November 17, 2005
Scott D. Emr Elected To American Academy of Arts & Sciences
Scott D. Emr, Ph.D., UCSD professor of cellular and molecular medicine and an investigator with the Howard Hughes Medical Institute, has been elected a fellow of the American Academy of Arts and Sciences (AAAS), one of the highest honors bestowed on individuals in academe, business, the arts and public affairs.
In addition to Emr, two additional UCSD faculty members were elected: Ted J. Case, Ph.D., professor of biology and Nolan R. Wallach, Ph.D., professor of mathematics. A total of 178 new fellows and 24 new foreign honorary members were named to the academy this spring.
The Emr lab studies the mechanism by which proteins are made inside cells and how they pass through different membrane compartments as they are secreted to the outside of cells. His team is especially interested in a particular set of membrane compartments called the endosomal system of the cell, which plays a major role in the capture of proteins and their uptake through a process called endocytosis.

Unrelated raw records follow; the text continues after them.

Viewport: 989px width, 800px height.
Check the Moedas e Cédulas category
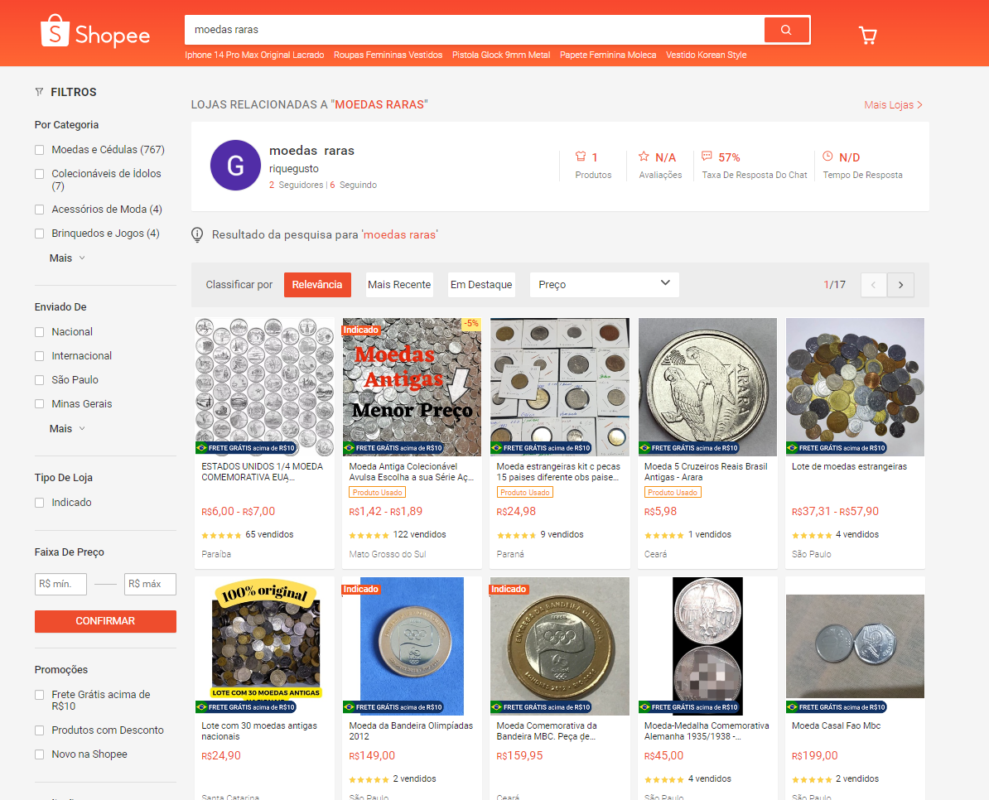point(40,150)
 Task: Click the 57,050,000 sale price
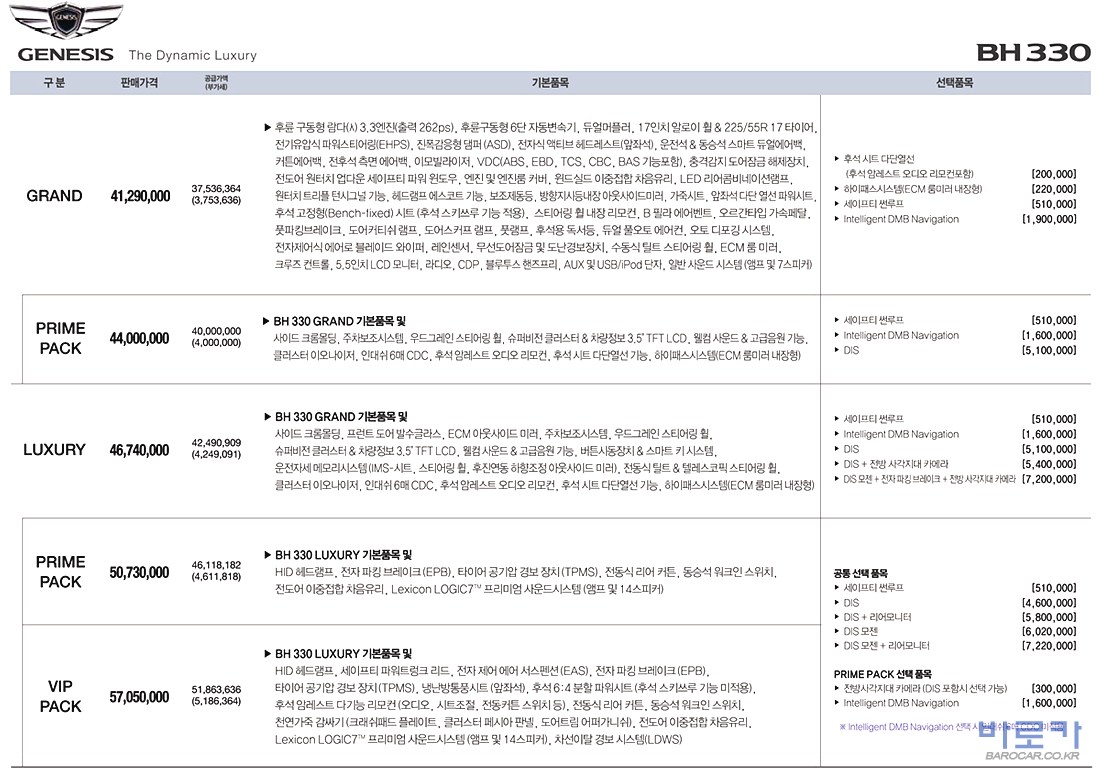point(140,696)
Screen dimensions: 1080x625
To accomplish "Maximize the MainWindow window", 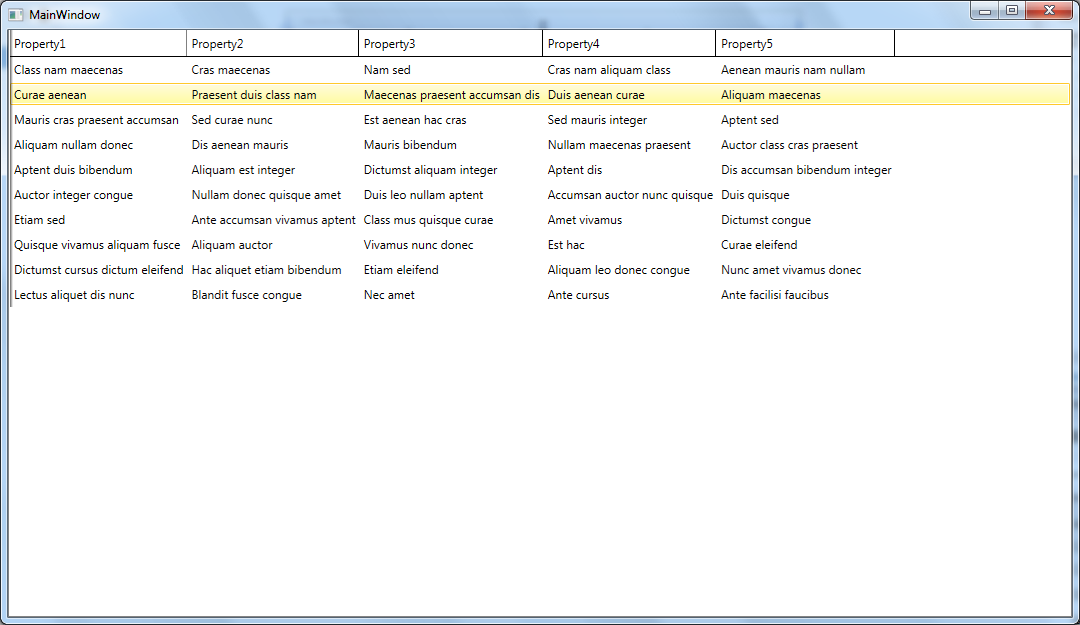I will tap(1012, 11).
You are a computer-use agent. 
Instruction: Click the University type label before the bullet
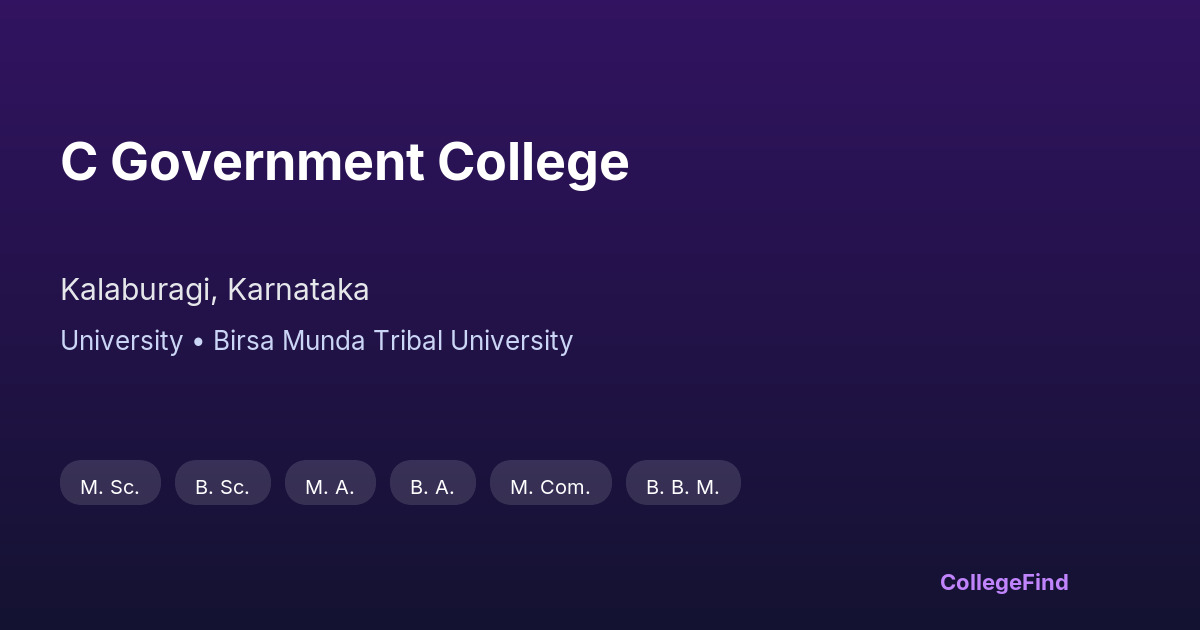pyautogui.click(x=121, y=341)

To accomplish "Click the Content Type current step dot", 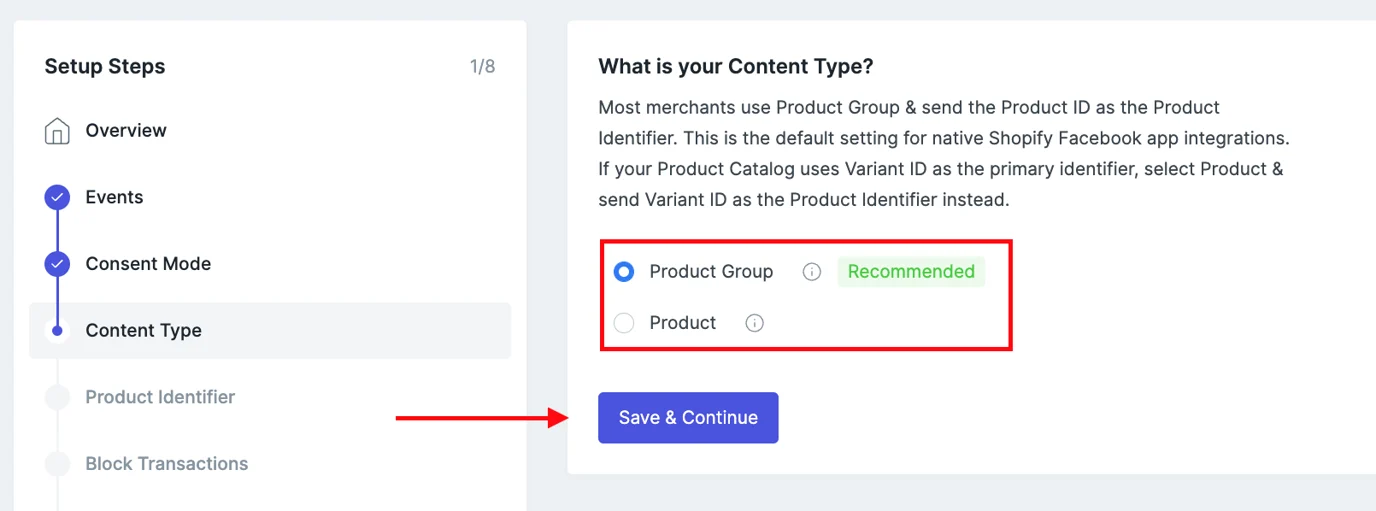I will [x=57, y=331].
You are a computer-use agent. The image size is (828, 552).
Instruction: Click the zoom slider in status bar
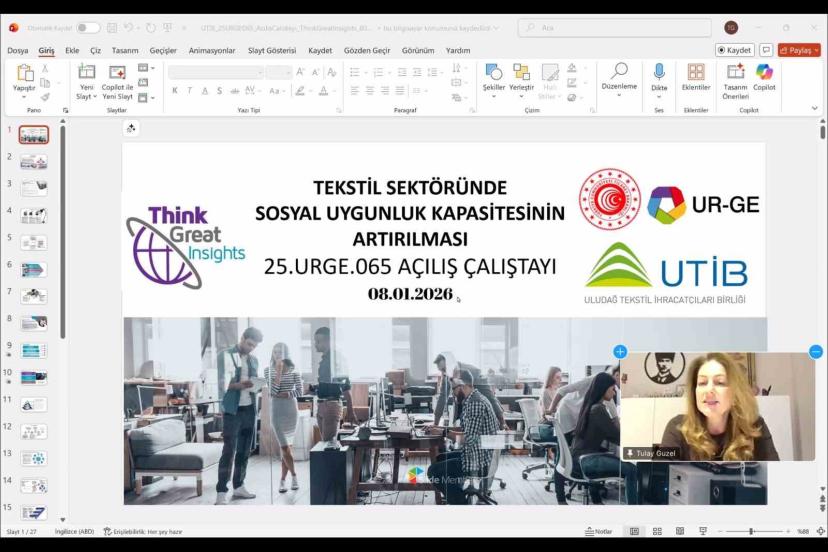pyautogui.click(x=751, y=531)
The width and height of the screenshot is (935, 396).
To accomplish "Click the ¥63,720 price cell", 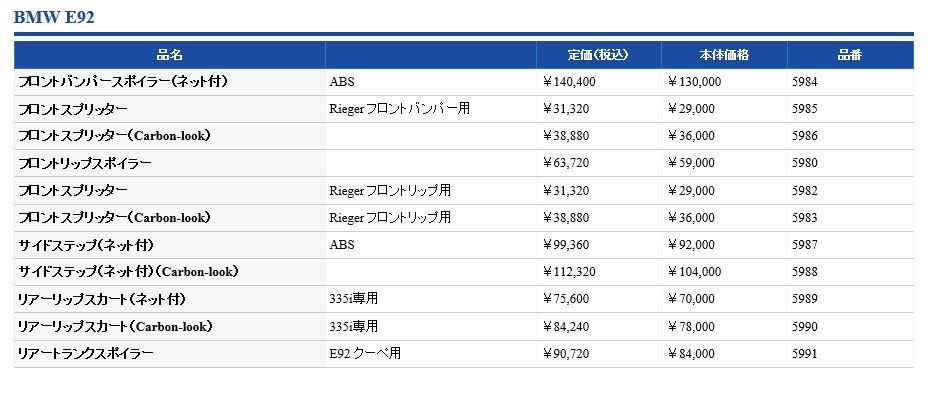I will [565, 163].
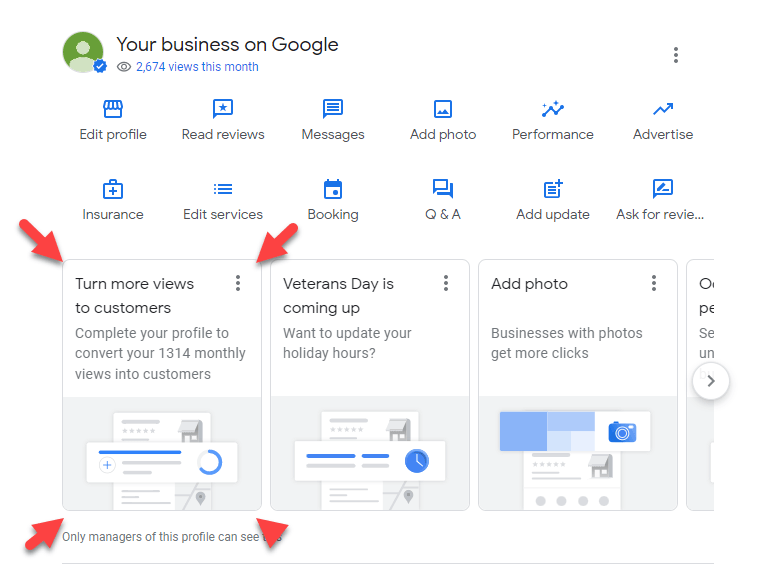The image size is (770, 568).
Task: Open the business panel three-dot menu
Action: [x=676, y=55]
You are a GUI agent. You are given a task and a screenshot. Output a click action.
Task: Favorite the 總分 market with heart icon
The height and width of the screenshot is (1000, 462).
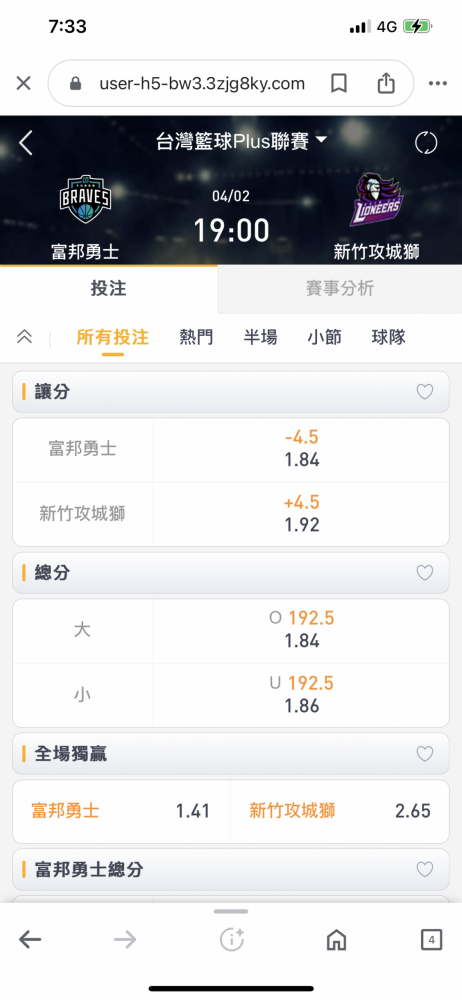425,573
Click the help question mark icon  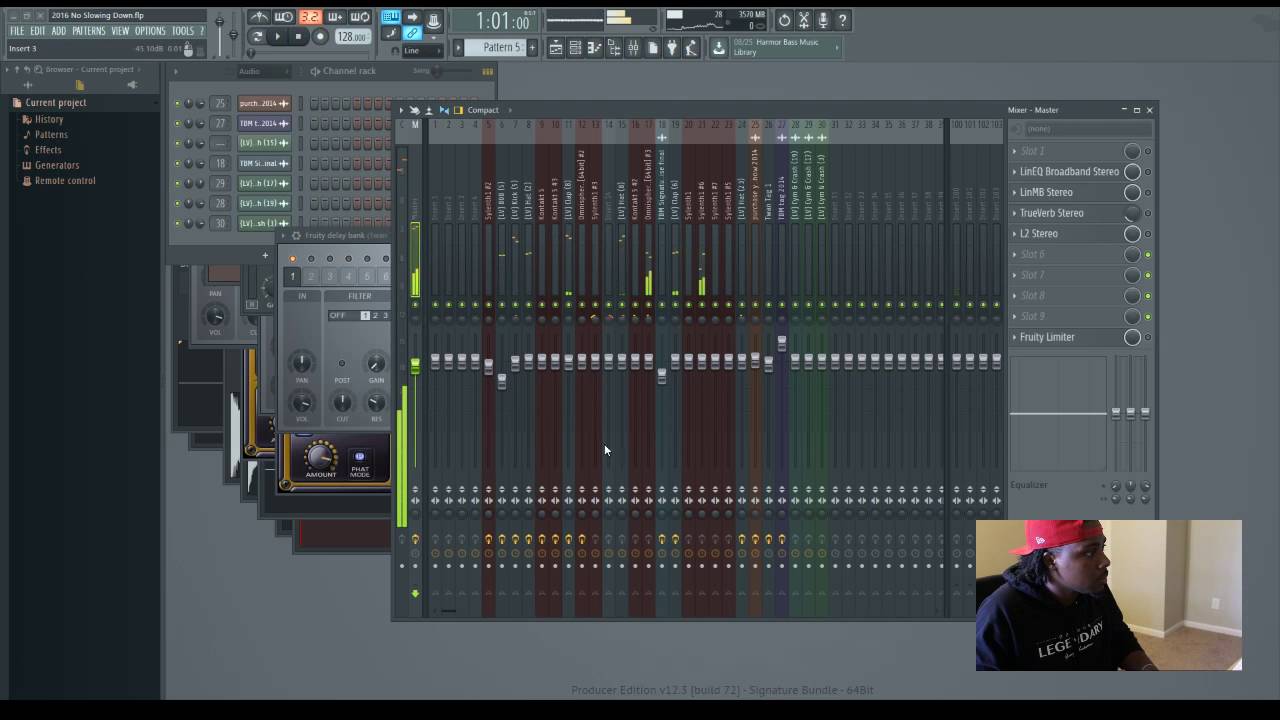pos(842,20)
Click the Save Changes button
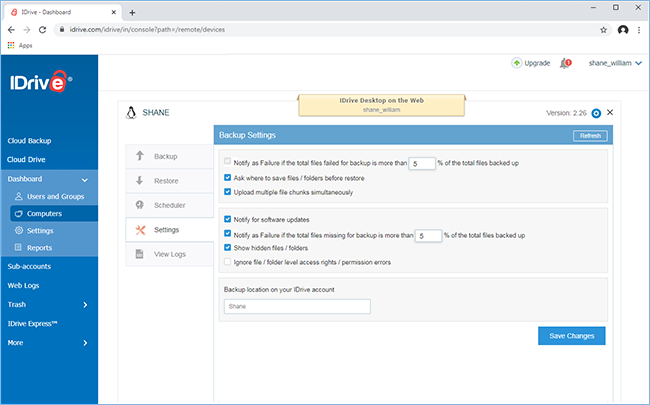The width and height of the screenshot is (650, 405). 572,336
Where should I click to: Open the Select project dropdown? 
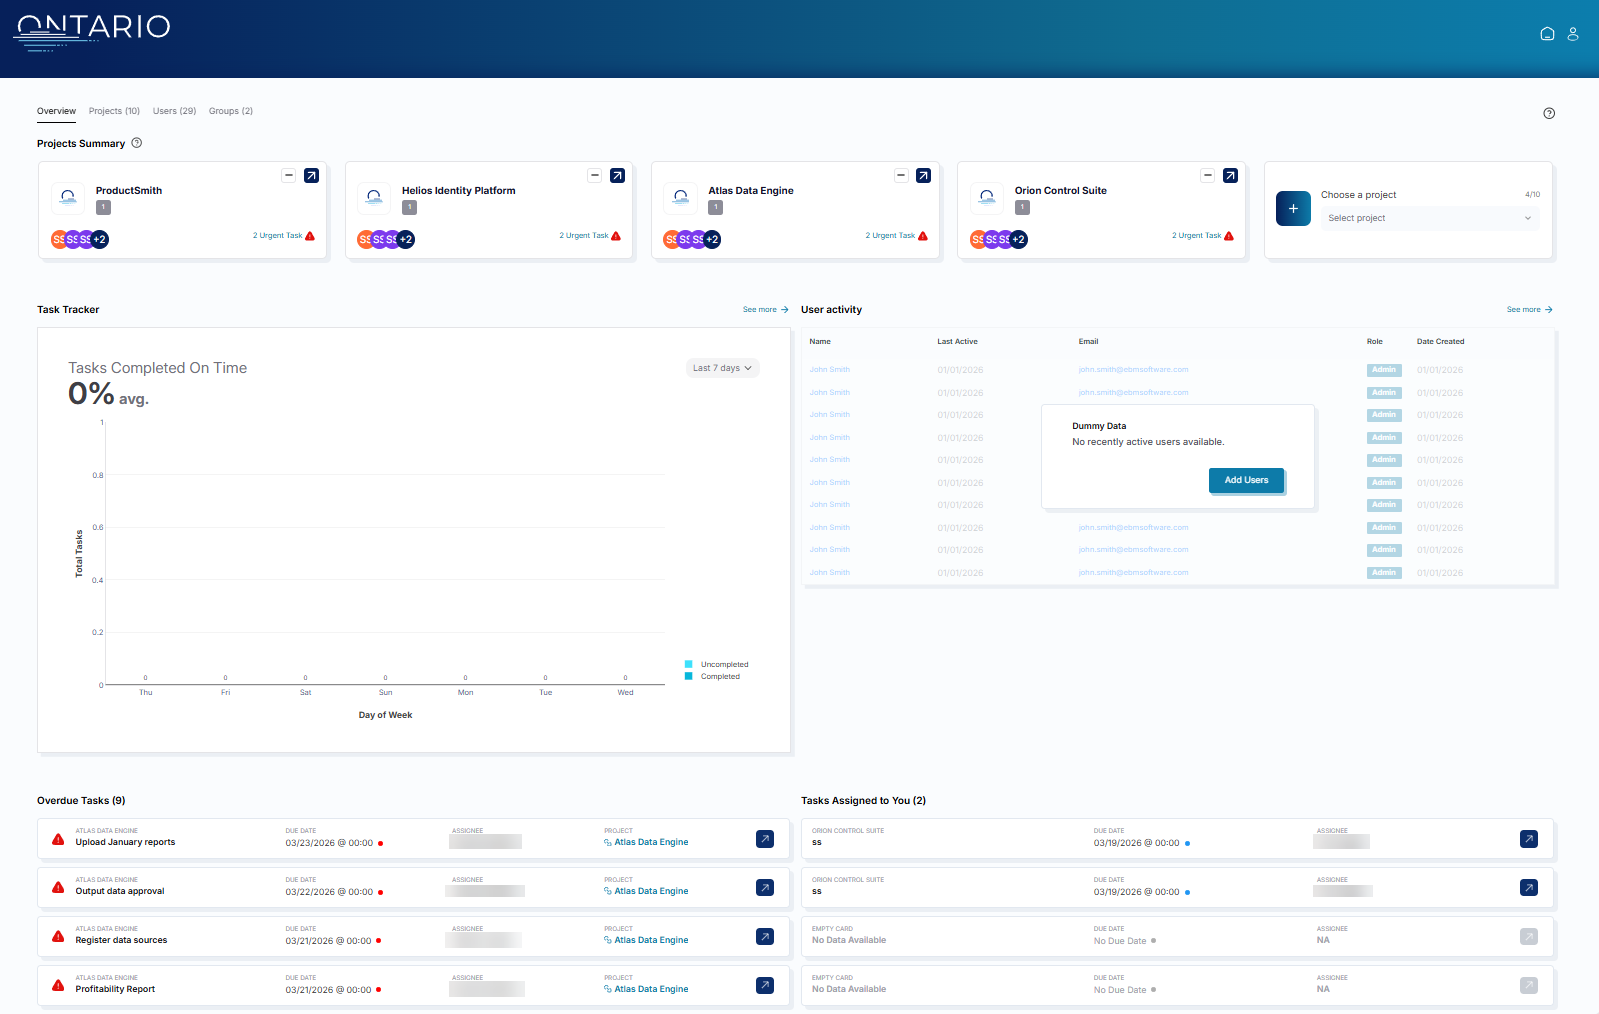tap(1429, 218)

The AAAS noted that Emr was selected because he was the “first to 1) establish a role for phosphoinositide lipids in the spatial and temporal control of membrane trafficking pathways, 2) identify numerous effector molecules (containing FYVE and PX domains) that directly bind the lipid PtdIns(3)P, and 3) identify the molecular machinery (ESCRT complexes) required for receptor down-regulation and HIV viral budding.”
“I am honored to welcome these outstanding and influential individuals to the nation's oldest and most illustrious learned society,” said Patricia Meyer Spacks, president of the academy. “These new members have made extraordinary contributions to their fields and disciplines through their commitment to the advancement of scholarly and creative work in every field and profession.”
The Academy was founded in 1780 by John Adams, James Bowdoin, John Hancock and other scholar-patriots “to cultivate every art and science which may tend to advance the interest, honor, dignity, and happiness of a free, independent, and virtuous people.”
The unique structure of the academy allows it to conduct interdisciplinary studies on international security, social policy, education and the humanities that draw on the range of academic and intellectual disciplines of its members. Its current membership of over 4,500 includes more than 150 Nobel laureates and 50 Pulitzer Prize winners. Former members include George Washington, Ben Franklin, Daniel Webster, Ralph Waldo Emerson, Albert Einstein and Winston Churchill.